Она откинулась на спину поперек кровати, прямо на его ноги. Она знала, что он улыбается, и хотела это продлить.

– И вообще. Если тебе нравится курить, если дым украшает тебе минутку досуга, кури. Это тоже качество жизни. А качество, как ни крути, важней количества. Кто не курит, дольше живет, зато у него меньше украшенных минуток. Да еще и не факт, что он дольше живет, если не курит. Отнимать сигарету у курящего – все равно, что заставлять некурящего курить. Ой, какая же я стала с тобой умная!..

– Ты высоко ценишь ум.

– Это не признак большого ума, да?.. Ты не думай, счастье я ценю выше.

– Давай все-таки откроем форточку.

– Давай.

Она подскочила с кровати, приоткрыла форточку и подставила лицо струе холодного воздуха и, напряженно расширив ноздри, вздохнула полной грудью. Потом оперлась руками о подоконник и согнула в колене ближнюю к нему ногу. Она знала, что он смотрит на нее и любуется. И он знал, что она это знает.

– Снег.

– Зима.

– Да уж.

– Уж да.

Оба тихо и смущенно рассмеялись.

11

Она подышала на стекло и нарисовала на белом облаке сердце.
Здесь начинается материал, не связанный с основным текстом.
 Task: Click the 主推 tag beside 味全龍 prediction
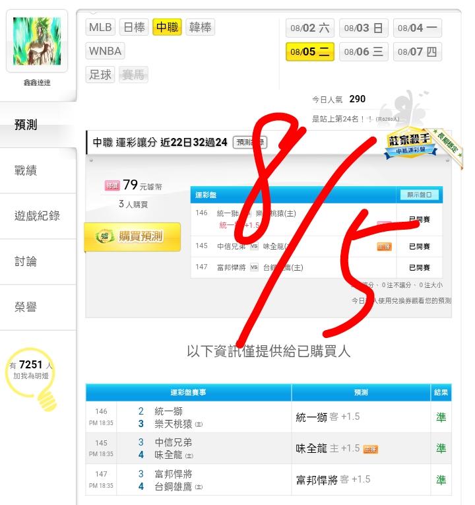(370, 449)
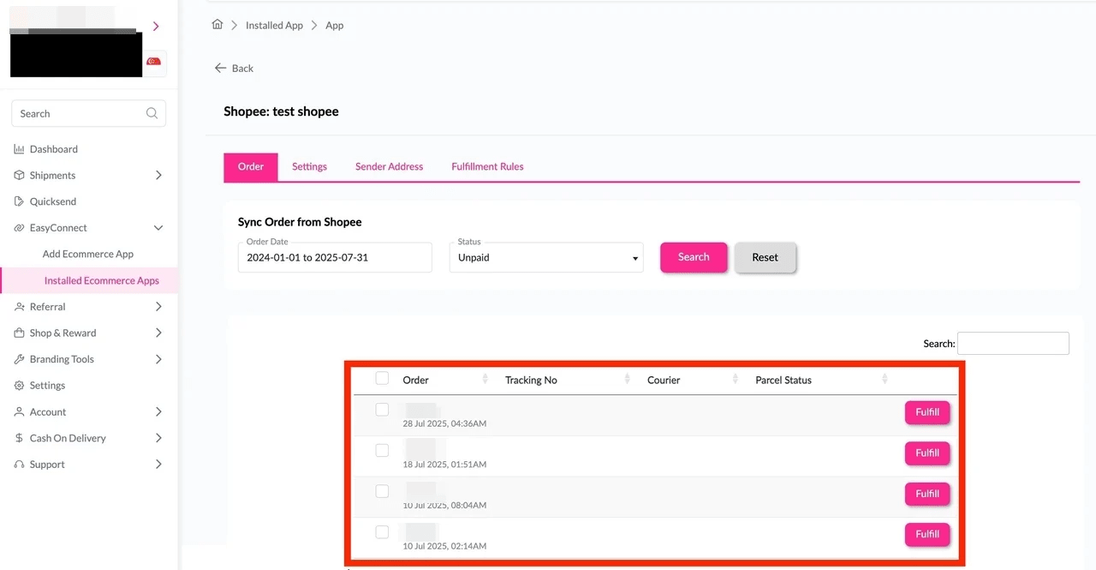Select the Shipments icon in the sidebar
Screen dimensions: 1096x570
[19, 175]
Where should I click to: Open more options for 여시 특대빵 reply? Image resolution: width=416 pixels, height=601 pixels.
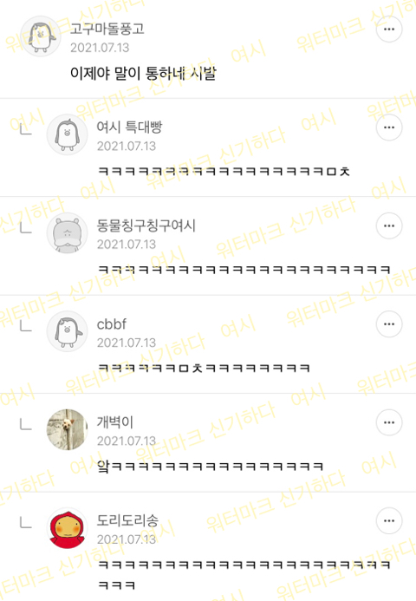coord(389,127)
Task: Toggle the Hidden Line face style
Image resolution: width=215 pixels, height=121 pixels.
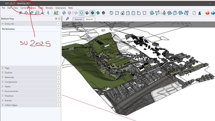Action: click(81, 13)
– Я видел сон. Никак не могу вспомнить. Когда проснулся помнил, а теперь нет, совсем. То есть, сон еще во мне, еще не угас, но никак не могу его нащупать.

– Эх, ты. Морфей. Мои-то сны знаешь, а свои-то не помнишь… Да ты не думай. Не можешь вспомнить – забудь. Не помнишь – значит, не важно. Вещие сны не забываются.

Сердце истекло слезой.

– Не стой там долго, продрогнешь. Я уже покурил.

– А я люблю как следует продрогнуть, а потом сразу под одеяло. Вот так.

Она прихлопнула форточку и нырнула к нему и прильнула к нему вся, прохладная, бодрящая, крепкая.

– Тебе нравится «Мастер и Маргарита»?

– Маргарита нравится, Мастер – нет.

– Почему?

– Трудно сразу сказать.

– А ты подумай, нам ведь некуда спешить. Только, чур, не придумывай.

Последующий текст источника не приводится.